Originally published as a Points North comment for Prolific North.
It’s time to realise that the north can’t compete with London. The sheer size of the place, the awesome edifices, the concentration of people and cultures – it’s an incredible place. No wonder thousands of people from across the country and the EU choose London as the place they want to go to live and work.
But there are a few of us who have moved the other way. After living almost my whole life in our capital city, I threw caution to the wind and moved to Manchester. Attracted by the lower cost of living and the imminent move of the BBC cementing its position as a media hub, it seemed a sensible move to “try out” for 18 months.
Six years later, I’m still here. Swapping my 45 minute car or Tube commute for a 10 minute walk (and now 15 minute cycle) was a revelation. I can live near the city centre for a fraction of what it costs to live anywhere that central in London. And when I need to head over to our York office every couple of weeks, the main train station is only a few minutes away.
Simply put, the north is already more liveable than London. So why isn’t this the main differentiator that we compete on when attracting talented, motivated workers?
I believe that if a city really wants to step up to the plate of becoming the UK’s “second city” then it needs to do so on the basis of being much more liveable than our capital city, not just the second most crowded. In many cities across the north, we’re already half way there: as Guy Garvey says of Manchester, “they return the love round here, don’t they?”. So we’ve got friendly, helpful people. But we need to do more than share northern charm.
One of the elements that I believe can massively improve liveability is to reduce congestion in cities. We can all agree that congestion is a bad thing – it’s wasted time and it’s wasted money. So why do we accept congestion as a fact of life? We say that it’s because of “traffic”.
There’s one flaw in this: if you’re in the middle of congestion, then you are traffic. And a congested city is not a liveable city.

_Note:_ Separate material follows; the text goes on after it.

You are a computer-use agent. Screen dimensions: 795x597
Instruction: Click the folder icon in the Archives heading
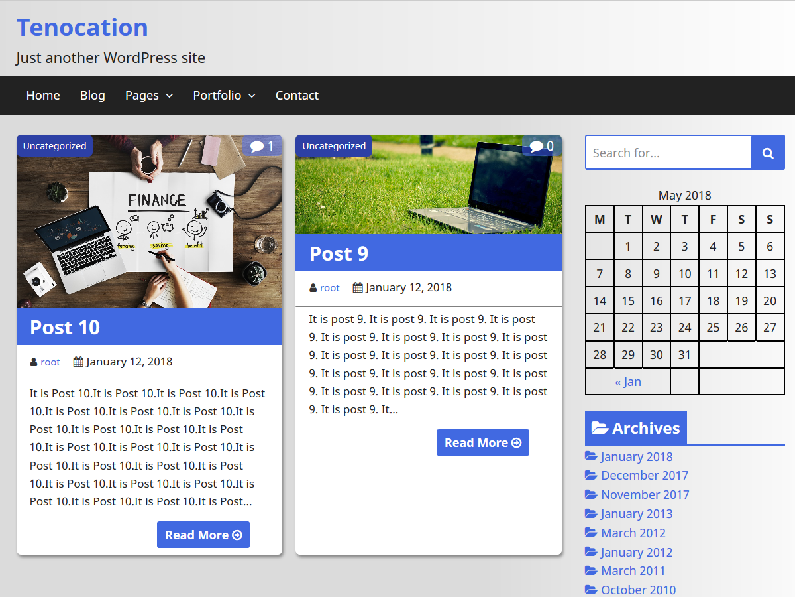point(600,428)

This is why I’m passionate about the effect that walking and cycling can have on improving liveability in cities. But to do that, we need accept that private cars shouldn’t rule our lives and our political decision-making.
Trust me, I’m not some car-hating fundamentalist – I drive when I need to and I think that they absolutely have a vital role to play – but it shouldn’t be a default. I’m actually pretty ordinary: the fact is 45% of households in Manchester don’t have access to a car or a van. Yet Manchester is one of the most congested cities in Europe.
Political leaders across the north need to wake-up to this. Putting real money behind long-term, sustainable plans to shift people away from cars and onto bikes or walking will pay off in the long run. It will reduce congestion and increase the liveability of our cities. That in turn will attract talented, motivated workers who want to enjoy where they live and work – not just tolerate it for a decent wage. Just look at the examples of Copenhagen and Amsterdam – two successful cities, similar in size to Manchester or Leeds that are ranked extremely highly on liveability . Both feature a total modal share for cycling at around 40%; according to TfGM, just 2.1% of people in Manchester cycle to work (though amazingly, this outstrips the 1.3% that use Metrolink!).
So in conclusion: if we want to make our northern cities more competitive with London, and attract talented, motivated workers, not just wage slaves then we should build on our lower cost of living to make them even more liveable. One way of doing that? Well, it’s as easy as riding a bike.